The present invention relates to a hydraulic cylinder with end position damping including at least one cylinder in which at least one piston is arranged that is connected to at least one piston rod and is displaceable in axial direction, wherein the piston divides the cylinder into a piston side and a piston-rod side and the hydraulic oil, required for actuation of the piston, is pumped from a hydraulic pump via inlet and outlet lines through inlet and outlet bores provided on the cylinder. The invention also relates to a shovel excavator having the hydraulic cylinder according to the invention.
End position damping is required for numerous machines and devices, wherein masses in motion have to be decelerated within defined standards. Thus end position damping ensures a soft deceleration of the hydraulic cylinder's speed at both of its end positions or also only at one end position in order to prevent damage to the piston or the respective end position of the chamber due to a high velocity impact of the piston. This is required because the systems for agricultural and construction machines not only have to meet high standards concerning durability during operation, but also increased functionality and in some cases health-relevant demands for comfort are considered imopeningant. High performance machines therefore require means that are able to absorb impacts and vibrations so as to efficiently protect humans and machines from overload. This is also intended to reduce noise pollution of the environment.
For this purpose dampers are known from the state of the art that operate based on a throttling of the fluid flow. Thereby, the kinetic energy resulting from the movement is converted into heat. The kinetic energy E as the product of all masses m acting on the piston rod and the stroke speed v at the beginning of the damping should not exceed the working volume W of the damping. It is generally known that this may be realized at the end positions by means of additions to the hydraulic cylinder having damping pistons with a smaller cross-section.
For instance, a piston or a tappet seals an outlet opening that is provided for drainage of hydraulic oil, as soon as the piston in the hydraulic cylinder is fully retracted or extended. Thereby, the hydraulic oil is forced to flow out of the cylinder chamber through a bypass that has a smaller cross-section than the outlet opening. The cross-section of the bypass is usually adjustable through a grub screw. Hereby, the cylinder is significantly slowed down and damped until reaching its end position.

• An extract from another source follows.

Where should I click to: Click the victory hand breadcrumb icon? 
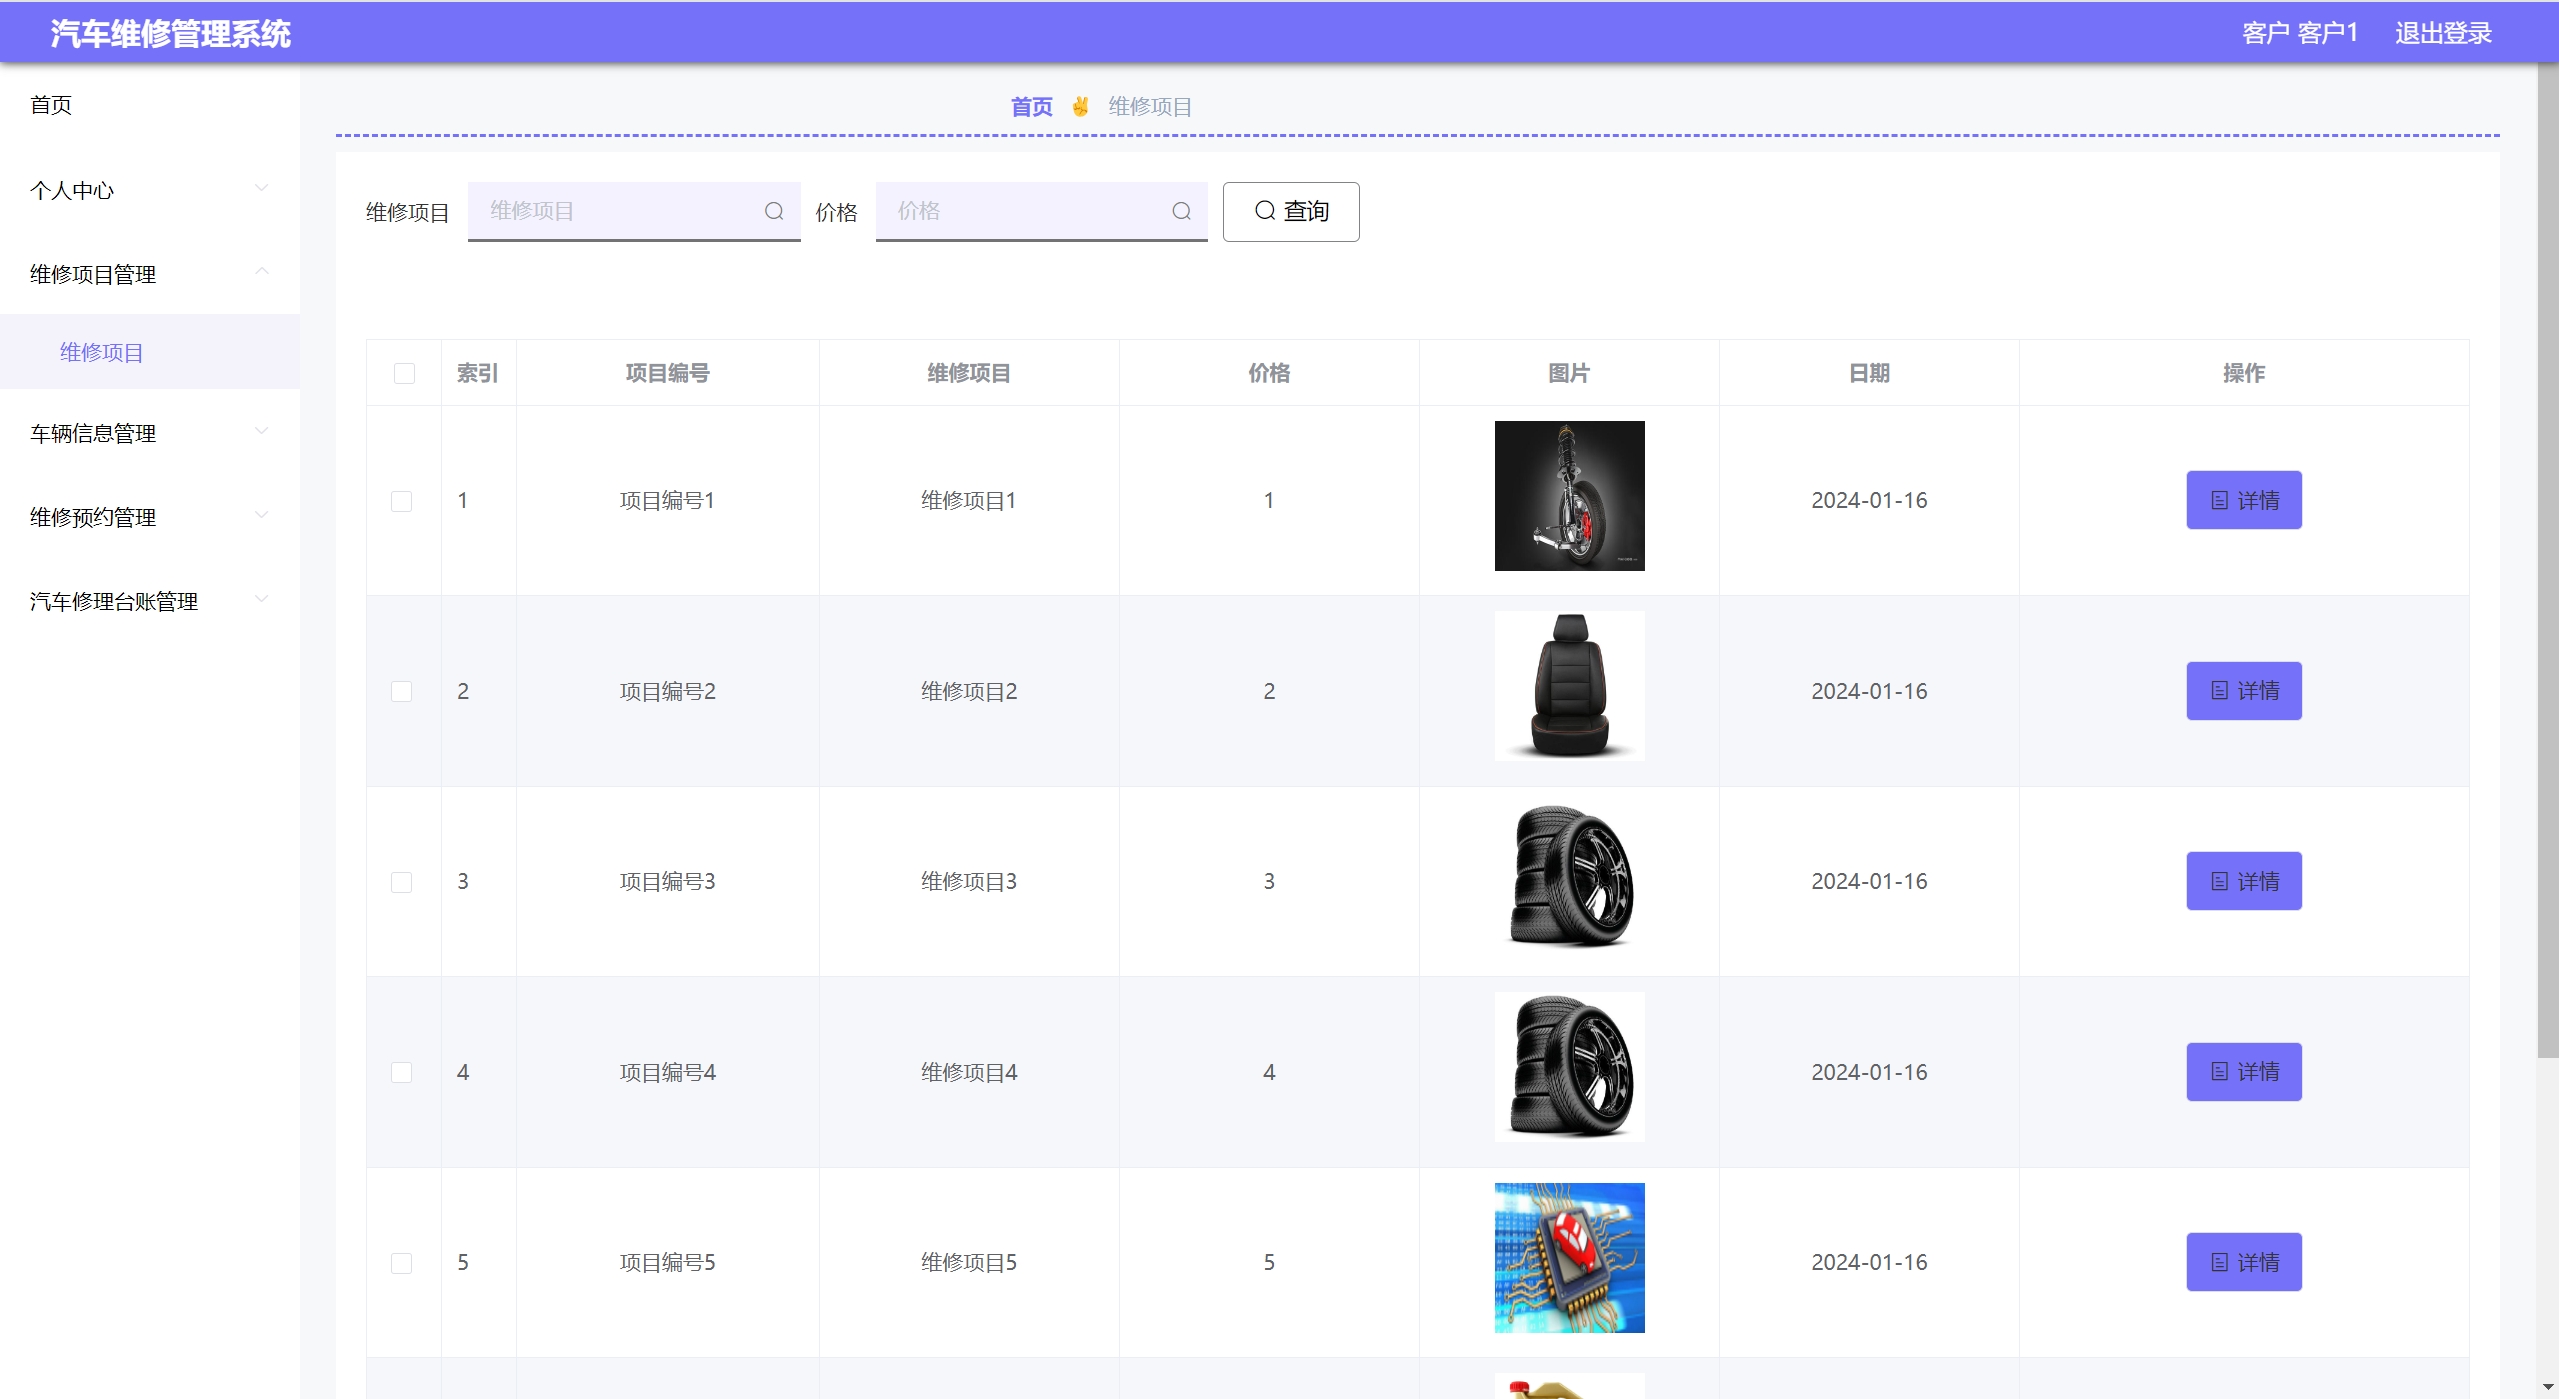tap(1080, 106)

These end position damping systems have proven their worth; however, they have the disadvantage that end position damping is achieved through additional components in and on the hydraulic cylinder. Furthermore, the adjustability and the calibration of the end position damping through grub screws or comparable means does not function entirely without difficulties due to the fact that an over- or underdamping may cause damage to the hydraulic cylinder. Additionally, electrical measuring technology is used in order to prevent the piston to impact the mechanical stops at full speed. The overall system may suffer considerable damage in the case of failure of the components that have been additionally included in the cylinder.